## [TO-DO LIST]
1. In the Katrina editorial, how many Mississippi homes does FEMA report as totally destroyed?
2. Update the passage of the Katrina editorial that begins with "Much of the" and ends with "of the funds.", changing "Mississippians" to "Mississippi residents".

## [TEXT EXCERPT]
__________

Posted on Sun, Sep. 02, 2007
An Editorial


There is a particular sadness with which we consider the offensive launched against Mississippi survivors of Hurricane Katrina on the very somber second anniversary of the awful day in which the great storm devastated our state and caused a civil engineering failure of vast and deadly proportions in Louisiana.

On Aug. 29, 2005, South Mississippi and Southern Louisiana, geographic and cultural members of the family of Gulf Coast States, were united by a bond of common suffering forged in the destructive assault against our people and property.

In the days that followed, a coalition of political and social assets possessed by these neighbors was arrayed in a united effort to gain federal support for the recovery of a region that had suffered the greatest natural disaster in American history.

By most objective analyses of this strategic effort, Mississippi, though a poor state with meager resources, possessed the superior congressional team with Sens. Thad Cochran and Trent Lott situated especially well to spearhead the fight for the billions that would be necessary to help citizens of the Gulf recover and rebuild.

Louisiana seemed to recognize the value of the neighboring leaders, and gladly accepted the additional role that Mississippi Gov. Haley Barbour played in obtaining the relief funding.

This newspaper has from the very beginning of the debate supported New Orleans and Louisiana as an ally and a friend in the full meaning that term implies.

Over the course of the two years since Katrina we have listened to the occasional signs of partisanship that have rumbled across the border but have remained silent, choosing to stay focused on our own knitting, understanding the frustration with many aspects of the difficult environment in which our neighbors were existing. But we must express concern about the emerging narrative put forward by Louisiana newspapers that suggest there is a competition for federal Katrina dollars, and that Mississippi has received an unfair share of those funds.

Much of the Louisiana storyline in the discussion is crafted around a set of numbers apparently compiled by the Louisiana Recovery Authority, numbers cited around the anniversary date to show that Mississippians received a disproportionate share of the funds.

The leading number cited by the newspapers involves the number of damaged homes, and the number is outrageously in error. The numbers, cited both in a chart accompanying a Times-Picayune editorial headlined "Treat us fairly Mr. President," reported that in Mississippi Katrina severely damaged only 15,610 homes and only 61,386 homes were damaged at all.

The numbers provided by FEMA show that more than 60,000 homes were totally destroyed, and an additional 55,000 were heavily damaged.

Given this obvious error, it is difficult to take any of the LRA report, repeated by The Times-Picayune and other papers, seriously.

__________

Collected data entries:

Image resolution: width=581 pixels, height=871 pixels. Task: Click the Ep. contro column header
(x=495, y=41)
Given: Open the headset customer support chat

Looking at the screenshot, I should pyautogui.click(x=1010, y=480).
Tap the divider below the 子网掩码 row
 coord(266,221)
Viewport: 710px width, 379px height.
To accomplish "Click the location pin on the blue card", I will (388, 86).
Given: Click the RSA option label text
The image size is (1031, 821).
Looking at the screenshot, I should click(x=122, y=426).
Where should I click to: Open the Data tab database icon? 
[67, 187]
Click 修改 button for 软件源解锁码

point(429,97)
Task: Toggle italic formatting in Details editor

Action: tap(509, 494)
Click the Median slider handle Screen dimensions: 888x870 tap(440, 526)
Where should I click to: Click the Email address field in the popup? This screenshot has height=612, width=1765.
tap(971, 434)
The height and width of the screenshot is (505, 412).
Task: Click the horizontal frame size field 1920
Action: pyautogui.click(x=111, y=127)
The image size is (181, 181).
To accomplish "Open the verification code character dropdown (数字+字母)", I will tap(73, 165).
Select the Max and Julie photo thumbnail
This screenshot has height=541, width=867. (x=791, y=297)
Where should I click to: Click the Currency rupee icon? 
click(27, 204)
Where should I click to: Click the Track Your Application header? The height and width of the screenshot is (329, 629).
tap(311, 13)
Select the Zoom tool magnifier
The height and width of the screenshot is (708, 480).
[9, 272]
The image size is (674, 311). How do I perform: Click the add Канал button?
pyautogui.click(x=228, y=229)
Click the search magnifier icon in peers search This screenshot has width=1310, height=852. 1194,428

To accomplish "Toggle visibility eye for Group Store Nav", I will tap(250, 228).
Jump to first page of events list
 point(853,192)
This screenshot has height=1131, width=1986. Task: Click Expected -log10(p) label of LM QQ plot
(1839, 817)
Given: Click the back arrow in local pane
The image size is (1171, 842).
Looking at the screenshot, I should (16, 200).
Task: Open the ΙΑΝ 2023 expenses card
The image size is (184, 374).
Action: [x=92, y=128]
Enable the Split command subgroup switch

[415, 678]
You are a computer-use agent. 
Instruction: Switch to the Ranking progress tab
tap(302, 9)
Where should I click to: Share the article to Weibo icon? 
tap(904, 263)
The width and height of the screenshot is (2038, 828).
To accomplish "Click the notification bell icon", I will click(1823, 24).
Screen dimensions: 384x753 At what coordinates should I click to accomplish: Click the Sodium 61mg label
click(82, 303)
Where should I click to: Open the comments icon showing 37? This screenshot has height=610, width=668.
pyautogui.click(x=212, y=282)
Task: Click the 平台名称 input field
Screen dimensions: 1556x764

__________

## [OUTPUTS FOR THE TASKS]
1. More than 60,000 homes.

2.
Much of the Louisiana storyline in the discussion is crafted around a set of numbers apparently compiled by the Louisiana Recovery Authority, numbers cited around the anniversary date to show that Mississippi residents received a disproportionate share of the funds.